Readers proclaim their love for and loyalty to everything from iPods and TiVo to scum scrubbers and baby blankets.
Jul 6, 2005 |
It's the little things
My Trader Joe's sponges -- they come six in a pack, and they expand when they get wet. I love them; they're expensive but definitely my favorite.
-- Valerie Baptiste
The obligatory iPod entry
Cake. Fischerspooner/Billy Squier. They Might Be Giants.
Her name is Sasha. She's usually clad in blue, although sometimes I put her in green or white just to shake things up a bit.
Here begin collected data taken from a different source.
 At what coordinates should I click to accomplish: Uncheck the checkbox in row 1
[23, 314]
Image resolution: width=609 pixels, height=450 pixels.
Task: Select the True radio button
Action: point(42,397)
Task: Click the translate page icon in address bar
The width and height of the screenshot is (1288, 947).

A bit obsolete (third-generation) and a bit small (10 GB).
But if I could surgically attach her to my hand, I would.
U2. Andrew W.K. The Velvet Underground.
I'd tried other forms of portable music -- my battered Walkman that I bought June 28, 1994, the day I went on a first date with the man that I would eventually marry. My Discman. My Mini-Disc player. But they didn't have the range, the scope that Sasha has.
Def Leppard. U2 (again). Garbage.
Back then, if I had to listen to, say, "The Wreck of the Edmund Fitzgerald" by Gordon Lightfoot right now, I'd have to A) remember which minidisc it was on (and since I tended to name my discs things like "Deep Fried Butter" and "Sharp Stick - Owie," I had to know playlists like the back of my hand), B) find the disc, and C) put the disc in the minidisk player, usually while trying to drive a car at the same time. Not the easiest thing.
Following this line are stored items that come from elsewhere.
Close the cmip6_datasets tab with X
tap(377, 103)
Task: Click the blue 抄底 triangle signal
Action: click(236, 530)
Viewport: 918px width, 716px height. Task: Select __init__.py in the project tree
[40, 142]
Stone Temple Pilots. The Farm. Three Dog Night.
Now, of course, it's just spin the wheel, push the button, and legend lives on from the Chippewa on down to the big lake they call Gitchee Gumee.
The Police. U2. (I have a lot of their songs.) Hum.
Instant gratification, the likes of which were never before musically available. A radio station without DJs, without commercials, one that plays only the music you really, really like.
The Soundtrack of Our Lives. The Smithereens. Liz Phair.
I never would've made it through "Wuthering Heights" if it hadn't been for Sasha.
Soul Coughing. Donna Summer. The Monkees.
How many songs can I squeeze in before I have to cross the threshold of work?
The March Violets. Yvonne Elliman. The Beatles. Jesus Jones.
-- Whitney Fitzgerald Freemesser
The obligatory TiVo entry
I'm a techno nut, a gadget geek, and anything else you want to call me. I've got an iPod and an iPod Shuffle; I wore out my Treo300 and upgraded to the Treo600, which I use as a modem for my laptop. I've got three computers in my office running three different operating systems (and I'm a pastor, not an I.T. guy). Spare wires in my basement are as common as extra zeros in defense contractors' budgets.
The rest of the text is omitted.